Other than people looking to get started investing, by far the most common correspondence I receive from readers is the profile of someone who received a significant amount of money either through selling a business or receiving some kind of inheritance, and is looking for help on what to do.
Most of the conventional wisdom that you can find on the topic just by doing a quick google search is quite good—take a few months to just chill out and *think* before rushing to do anything, don’t look to make any concentrated bets (which is a slightly different way of saying that you should diversify), and so on.
The one piece of advice that doesn’t show up nearly enough, and you kind of have to look for it online to find it, is this: time diversification. If I suddenly had $1 million to invest, I would not instantly convert it into a $40,000 income stream (although I can see how a savvy investor could make this work well and construct such a portfolio with ease). Instead, I would craft a four or five year plan to gradually deploy the $200,000 annually so that the process would be along the lines of “Oh, I bought 1,000 shares of AT&T in January 2015” and then I bought “1,000 shares of Coca-Cola in March 2015.” A couple months after that, General Electric was the next line.
What’s the appeal of taking it slow? A couple of things. It recognizes the psychological importance of the need to get it right; this isn’t where you’re having a couple hundred bucks taken out of a paycheck and put into a 401(k). No, this is the focal point where you can either erase decades of hard work and having nothing materially to show for a lifetime of hard work or, if you choose prudently, can ensure a high quality of life where you don’t have to spend your time in typical American fashion waiting for the Friday paycheck so you can go out and get food, pay the rent/mortgage, get the electric bill paid, and so on.
The psychological temperament of almost everyone you ever meet is such that they would enter something resembling a depression if they set aside $1,000,000 in a 2007 type of situation and then saw it turn into $700,000 within twelve months. Most people would get miserable because they would think that has money has been permanently lost. I suspect that typical readers of this site would take it more in stride, in a just-stubbed-my-toe type of manner, frustrated by all of the permanent dividend income that could have been purchased at the later date.
Time diversification ensures that this never becomes your story; if you buy 1,000 shares of Coca-Cola in 2015 and the company falls 30% as part of a broad market selloff the next year, then you still have a lot of remaining funds to deploy. If there is no recession or broad decline immediately coming, then you get a couple years of dividend growth and profit growth to cushion you before the next market decline. In the case of Coca-Cola, you’d be collecting $1,220 this year, $1,220+ in the following year, and $1,220+ in the year after that to absorb some of the shock, and furthermore, Coca-Cola’s profits will be higher in 2017 so that the decline becomes more manageable.
After all, if a broad selloff took Coca-Cola down to 15x earnings in 2014 when its profits were around $2.20, that is a price of $33 per share. If the next steep decline came in 2017, when Coca-Cola was making $2.60 in profits, not only did you collect all of those dividends, but the 15x earnings sale price would imply a price of $39. With each year of profit growth, the floor on the stock grows higher. Combine that with the dividends collected, and you are creating your own style of capital preservation.

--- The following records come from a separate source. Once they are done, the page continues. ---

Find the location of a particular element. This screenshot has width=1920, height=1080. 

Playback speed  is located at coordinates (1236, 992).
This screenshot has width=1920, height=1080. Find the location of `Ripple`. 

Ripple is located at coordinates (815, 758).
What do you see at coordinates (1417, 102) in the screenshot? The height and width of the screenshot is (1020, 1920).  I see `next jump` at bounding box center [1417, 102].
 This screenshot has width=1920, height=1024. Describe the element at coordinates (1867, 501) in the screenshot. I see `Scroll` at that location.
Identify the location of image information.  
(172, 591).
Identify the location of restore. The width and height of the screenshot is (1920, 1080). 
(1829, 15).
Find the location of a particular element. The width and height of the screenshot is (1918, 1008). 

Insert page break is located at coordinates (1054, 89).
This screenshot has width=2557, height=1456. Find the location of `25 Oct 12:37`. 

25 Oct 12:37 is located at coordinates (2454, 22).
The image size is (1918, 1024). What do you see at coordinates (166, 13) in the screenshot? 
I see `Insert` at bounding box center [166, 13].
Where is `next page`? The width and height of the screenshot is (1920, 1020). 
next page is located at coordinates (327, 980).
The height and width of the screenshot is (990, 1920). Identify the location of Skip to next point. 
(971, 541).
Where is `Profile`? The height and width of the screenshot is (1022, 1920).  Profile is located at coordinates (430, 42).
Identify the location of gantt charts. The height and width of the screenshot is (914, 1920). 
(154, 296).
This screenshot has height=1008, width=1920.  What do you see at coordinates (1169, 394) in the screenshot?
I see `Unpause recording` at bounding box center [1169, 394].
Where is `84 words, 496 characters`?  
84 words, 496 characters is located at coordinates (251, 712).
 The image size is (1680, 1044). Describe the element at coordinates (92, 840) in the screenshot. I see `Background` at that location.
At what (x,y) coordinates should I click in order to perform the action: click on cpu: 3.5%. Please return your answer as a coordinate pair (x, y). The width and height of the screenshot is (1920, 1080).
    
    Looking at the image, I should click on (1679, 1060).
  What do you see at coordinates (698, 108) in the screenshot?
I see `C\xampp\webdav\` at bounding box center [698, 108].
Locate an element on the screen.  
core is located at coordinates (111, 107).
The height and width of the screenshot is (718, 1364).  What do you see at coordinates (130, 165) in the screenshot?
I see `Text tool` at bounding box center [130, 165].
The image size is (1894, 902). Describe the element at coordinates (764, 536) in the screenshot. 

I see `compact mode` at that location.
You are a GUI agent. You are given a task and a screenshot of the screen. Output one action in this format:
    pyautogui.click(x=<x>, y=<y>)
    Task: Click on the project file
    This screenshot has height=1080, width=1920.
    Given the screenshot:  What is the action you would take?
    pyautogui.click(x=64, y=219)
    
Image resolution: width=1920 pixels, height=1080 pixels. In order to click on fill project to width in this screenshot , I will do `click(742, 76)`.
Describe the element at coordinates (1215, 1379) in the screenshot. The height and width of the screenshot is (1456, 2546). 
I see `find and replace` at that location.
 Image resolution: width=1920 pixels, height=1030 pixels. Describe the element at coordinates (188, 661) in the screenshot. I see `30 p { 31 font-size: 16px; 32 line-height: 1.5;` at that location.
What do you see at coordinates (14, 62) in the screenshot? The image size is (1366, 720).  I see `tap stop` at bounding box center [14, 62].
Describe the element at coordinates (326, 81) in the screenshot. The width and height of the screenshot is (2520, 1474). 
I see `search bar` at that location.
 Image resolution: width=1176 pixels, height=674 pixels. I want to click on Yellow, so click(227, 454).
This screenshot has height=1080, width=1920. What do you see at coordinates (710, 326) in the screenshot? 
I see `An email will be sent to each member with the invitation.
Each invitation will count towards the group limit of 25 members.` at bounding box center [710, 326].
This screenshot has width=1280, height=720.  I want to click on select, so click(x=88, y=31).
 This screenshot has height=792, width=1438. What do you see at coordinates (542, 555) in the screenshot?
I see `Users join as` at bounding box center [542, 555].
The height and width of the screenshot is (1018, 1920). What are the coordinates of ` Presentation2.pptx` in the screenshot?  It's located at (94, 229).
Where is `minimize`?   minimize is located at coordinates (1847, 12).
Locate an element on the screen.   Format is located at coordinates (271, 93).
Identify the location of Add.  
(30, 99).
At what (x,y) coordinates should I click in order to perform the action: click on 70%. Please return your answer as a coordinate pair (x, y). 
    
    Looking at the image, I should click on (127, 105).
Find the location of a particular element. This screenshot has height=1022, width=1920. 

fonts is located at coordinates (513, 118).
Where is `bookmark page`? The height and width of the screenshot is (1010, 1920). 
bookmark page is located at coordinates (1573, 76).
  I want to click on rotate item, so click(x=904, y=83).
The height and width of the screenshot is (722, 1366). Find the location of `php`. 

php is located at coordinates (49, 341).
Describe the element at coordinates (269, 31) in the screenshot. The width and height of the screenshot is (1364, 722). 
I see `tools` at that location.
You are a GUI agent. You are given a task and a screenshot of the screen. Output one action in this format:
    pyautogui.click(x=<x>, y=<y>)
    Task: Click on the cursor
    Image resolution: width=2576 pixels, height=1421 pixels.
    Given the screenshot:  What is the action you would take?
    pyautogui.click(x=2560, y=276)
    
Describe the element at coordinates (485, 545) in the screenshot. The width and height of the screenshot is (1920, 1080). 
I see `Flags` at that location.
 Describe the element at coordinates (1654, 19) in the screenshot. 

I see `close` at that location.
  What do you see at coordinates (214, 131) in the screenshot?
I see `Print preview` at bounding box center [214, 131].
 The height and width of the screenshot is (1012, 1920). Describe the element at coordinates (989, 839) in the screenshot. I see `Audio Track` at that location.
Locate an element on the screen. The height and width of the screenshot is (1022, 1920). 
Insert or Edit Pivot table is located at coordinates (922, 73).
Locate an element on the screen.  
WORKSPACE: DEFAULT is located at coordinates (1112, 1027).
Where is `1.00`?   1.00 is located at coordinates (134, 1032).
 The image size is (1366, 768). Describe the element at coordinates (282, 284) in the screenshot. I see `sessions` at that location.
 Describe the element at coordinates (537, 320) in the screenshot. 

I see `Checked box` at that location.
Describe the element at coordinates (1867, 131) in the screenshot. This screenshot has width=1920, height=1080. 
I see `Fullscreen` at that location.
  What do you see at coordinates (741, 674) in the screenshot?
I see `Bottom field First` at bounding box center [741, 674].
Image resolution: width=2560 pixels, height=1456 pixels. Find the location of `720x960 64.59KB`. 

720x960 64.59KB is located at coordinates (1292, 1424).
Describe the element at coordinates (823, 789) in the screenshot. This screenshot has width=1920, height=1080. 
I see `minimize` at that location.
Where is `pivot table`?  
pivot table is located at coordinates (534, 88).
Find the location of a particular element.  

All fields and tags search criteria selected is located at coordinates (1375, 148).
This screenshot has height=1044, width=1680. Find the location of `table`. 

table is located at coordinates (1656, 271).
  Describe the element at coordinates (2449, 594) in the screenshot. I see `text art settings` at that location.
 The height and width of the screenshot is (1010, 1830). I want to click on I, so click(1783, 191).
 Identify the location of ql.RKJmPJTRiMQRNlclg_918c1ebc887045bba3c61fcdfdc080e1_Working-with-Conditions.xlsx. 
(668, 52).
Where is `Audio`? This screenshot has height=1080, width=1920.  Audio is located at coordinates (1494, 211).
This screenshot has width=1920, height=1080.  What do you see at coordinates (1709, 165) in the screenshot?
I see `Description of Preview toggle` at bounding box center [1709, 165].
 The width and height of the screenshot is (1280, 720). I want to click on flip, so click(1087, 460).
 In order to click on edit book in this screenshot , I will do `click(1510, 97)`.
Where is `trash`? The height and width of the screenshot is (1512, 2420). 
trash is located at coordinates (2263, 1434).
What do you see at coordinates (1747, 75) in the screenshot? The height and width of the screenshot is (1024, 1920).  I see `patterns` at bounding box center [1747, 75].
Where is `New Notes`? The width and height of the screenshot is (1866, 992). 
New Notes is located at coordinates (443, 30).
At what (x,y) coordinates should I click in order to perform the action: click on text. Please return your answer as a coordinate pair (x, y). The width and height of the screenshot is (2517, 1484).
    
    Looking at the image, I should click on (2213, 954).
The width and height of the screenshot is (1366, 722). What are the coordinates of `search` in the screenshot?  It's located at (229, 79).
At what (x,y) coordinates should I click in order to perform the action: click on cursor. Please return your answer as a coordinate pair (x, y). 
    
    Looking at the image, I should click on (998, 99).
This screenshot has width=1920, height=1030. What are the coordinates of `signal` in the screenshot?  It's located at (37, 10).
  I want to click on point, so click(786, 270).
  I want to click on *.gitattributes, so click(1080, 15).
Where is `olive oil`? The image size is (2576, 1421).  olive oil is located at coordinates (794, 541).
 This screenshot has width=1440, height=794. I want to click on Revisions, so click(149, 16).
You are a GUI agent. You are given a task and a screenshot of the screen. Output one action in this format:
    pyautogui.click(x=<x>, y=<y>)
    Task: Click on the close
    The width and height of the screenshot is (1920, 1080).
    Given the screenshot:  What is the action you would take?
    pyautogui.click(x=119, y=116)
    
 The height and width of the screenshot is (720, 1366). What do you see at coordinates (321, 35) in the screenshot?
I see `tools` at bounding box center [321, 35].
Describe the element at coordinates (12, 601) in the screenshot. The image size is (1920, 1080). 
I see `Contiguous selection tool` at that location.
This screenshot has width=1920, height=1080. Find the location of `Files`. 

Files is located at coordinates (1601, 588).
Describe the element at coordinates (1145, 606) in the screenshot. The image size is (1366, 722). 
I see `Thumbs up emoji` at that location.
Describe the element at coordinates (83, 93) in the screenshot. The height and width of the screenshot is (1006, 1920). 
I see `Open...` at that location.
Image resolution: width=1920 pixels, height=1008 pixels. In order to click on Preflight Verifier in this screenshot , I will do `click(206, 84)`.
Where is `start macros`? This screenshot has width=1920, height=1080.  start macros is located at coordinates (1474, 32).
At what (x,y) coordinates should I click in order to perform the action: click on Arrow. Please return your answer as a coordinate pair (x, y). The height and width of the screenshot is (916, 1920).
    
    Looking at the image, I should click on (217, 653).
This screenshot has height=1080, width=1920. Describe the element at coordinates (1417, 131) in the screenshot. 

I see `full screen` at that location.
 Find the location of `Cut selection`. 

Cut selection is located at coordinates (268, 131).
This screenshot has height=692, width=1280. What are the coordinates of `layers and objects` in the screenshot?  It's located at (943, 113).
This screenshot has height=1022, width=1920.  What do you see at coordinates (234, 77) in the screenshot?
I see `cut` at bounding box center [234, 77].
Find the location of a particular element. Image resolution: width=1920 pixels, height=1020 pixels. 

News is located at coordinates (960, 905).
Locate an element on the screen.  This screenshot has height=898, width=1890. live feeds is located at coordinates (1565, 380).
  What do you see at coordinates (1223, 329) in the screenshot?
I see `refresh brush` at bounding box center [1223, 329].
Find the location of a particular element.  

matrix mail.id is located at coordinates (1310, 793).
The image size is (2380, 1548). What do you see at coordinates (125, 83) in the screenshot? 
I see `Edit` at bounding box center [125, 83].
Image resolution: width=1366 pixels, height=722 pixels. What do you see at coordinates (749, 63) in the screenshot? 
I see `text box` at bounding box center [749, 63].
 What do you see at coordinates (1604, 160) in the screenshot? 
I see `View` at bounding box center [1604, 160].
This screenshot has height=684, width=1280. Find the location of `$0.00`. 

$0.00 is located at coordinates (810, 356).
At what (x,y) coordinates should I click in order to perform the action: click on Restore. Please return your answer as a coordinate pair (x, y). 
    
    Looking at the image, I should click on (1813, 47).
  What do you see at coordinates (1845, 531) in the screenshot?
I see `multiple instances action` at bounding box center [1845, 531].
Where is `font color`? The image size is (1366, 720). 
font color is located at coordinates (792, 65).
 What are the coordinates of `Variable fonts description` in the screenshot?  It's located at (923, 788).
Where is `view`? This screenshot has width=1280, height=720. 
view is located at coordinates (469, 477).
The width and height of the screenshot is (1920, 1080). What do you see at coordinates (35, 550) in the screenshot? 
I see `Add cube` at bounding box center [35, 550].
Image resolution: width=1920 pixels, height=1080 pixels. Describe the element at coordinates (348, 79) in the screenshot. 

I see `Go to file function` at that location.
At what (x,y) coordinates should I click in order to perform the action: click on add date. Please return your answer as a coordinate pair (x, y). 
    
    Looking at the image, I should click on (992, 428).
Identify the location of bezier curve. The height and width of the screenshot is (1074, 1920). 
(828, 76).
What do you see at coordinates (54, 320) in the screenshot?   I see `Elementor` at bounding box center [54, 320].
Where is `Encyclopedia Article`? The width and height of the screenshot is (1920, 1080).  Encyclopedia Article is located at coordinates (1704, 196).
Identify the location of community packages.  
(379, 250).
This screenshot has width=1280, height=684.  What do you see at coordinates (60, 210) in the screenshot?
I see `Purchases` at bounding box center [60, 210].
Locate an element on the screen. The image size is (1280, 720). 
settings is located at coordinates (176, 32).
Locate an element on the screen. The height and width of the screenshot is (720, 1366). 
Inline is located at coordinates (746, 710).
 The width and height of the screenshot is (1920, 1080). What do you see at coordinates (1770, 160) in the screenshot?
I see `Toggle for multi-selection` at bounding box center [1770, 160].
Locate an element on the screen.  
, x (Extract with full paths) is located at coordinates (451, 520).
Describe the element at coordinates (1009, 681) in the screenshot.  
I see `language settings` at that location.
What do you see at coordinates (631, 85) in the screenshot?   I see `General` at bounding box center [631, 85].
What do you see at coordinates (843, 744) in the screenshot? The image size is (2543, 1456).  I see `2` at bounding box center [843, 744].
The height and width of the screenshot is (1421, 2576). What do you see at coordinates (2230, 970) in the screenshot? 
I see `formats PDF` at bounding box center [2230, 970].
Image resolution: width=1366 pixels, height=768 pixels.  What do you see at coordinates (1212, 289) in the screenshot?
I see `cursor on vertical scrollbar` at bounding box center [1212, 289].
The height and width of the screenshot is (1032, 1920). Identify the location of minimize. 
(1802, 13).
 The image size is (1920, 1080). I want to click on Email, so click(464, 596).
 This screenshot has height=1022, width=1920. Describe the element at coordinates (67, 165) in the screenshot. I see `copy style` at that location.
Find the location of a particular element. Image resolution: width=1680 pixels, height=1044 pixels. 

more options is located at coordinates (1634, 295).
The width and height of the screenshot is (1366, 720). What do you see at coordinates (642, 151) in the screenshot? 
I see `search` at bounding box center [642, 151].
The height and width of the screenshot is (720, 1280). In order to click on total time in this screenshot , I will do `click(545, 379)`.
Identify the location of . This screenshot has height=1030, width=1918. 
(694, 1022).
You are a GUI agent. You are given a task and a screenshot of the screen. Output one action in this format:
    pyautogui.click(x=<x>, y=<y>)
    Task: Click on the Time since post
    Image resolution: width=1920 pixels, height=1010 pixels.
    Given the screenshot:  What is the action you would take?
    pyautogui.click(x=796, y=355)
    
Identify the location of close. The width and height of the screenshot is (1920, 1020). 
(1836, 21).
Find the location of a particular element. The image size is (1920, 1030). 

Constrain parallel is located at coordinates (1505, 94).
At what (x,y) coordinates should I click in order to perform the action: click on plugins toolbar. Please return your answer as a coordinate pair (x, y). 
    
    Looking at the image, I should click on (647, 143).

Time diversification does have some drawbacks. If you’re sitting on money in cash instead of putting them into productive assets, you are by definition not collecting the dividends, rents, and interest income that the money could be throwing off.
The great quote from Benjamin Graham on this topic is the following:
“It is far from certain that the typical investor should regularly hold off buying until low market levels appear, because this may involve a long wait, very likely the loss of income, and the possible missing of investment opportunities. On the whole it may be better for the investor to do his stock buying whenever he has money to put in stocks, except when the general market level is much higher than can be justified by well-established standards of value. If he wants to be shrewd he can look for the ever-present bargain opportunities in individual securities.”
The other drawback is that, two years out of three, stock prices in the United States end the year higher than where they were at the beginning (using the 20th century American stock market as a guide). Imagine how much it would stink if you came into a large sum of cash at the start of 2010, and then set a five-year plan of investment instead of making a lump-sum investment at the start of 2010. Obviously, you would have missed out on a lot of dividend income and wealth over the past five years. So I don’t pretend to think that pursuing time diversification rather than lump-sum investing is a strategy without risks of its own, particularly in the form of foregone wealth that could have been created by immediately putting the money into productive assets.
Like everything else, it comes down to what style of investor you are. For someone coming in to significant money due to a one-time event, I would think the priority of wealth preservation would override wealth creation. It’s easy to do something stupid all at once. It’s easy to buy a whole lot of stock in the year right before the stock market takes a significant dip. But if you draw up a three, four, or five year plan and commit to gradually building positions in high-quality stocks, bonds, and even real estate, you are adopting a strategy that says, “I’m too old for heartache and going back to the drawing board. Avoiding cardiac arrest is more important than doubling my net worth or potential income.” For conservative investors looking to invest one-time income well, time diversification is an element that deserves serious consideration.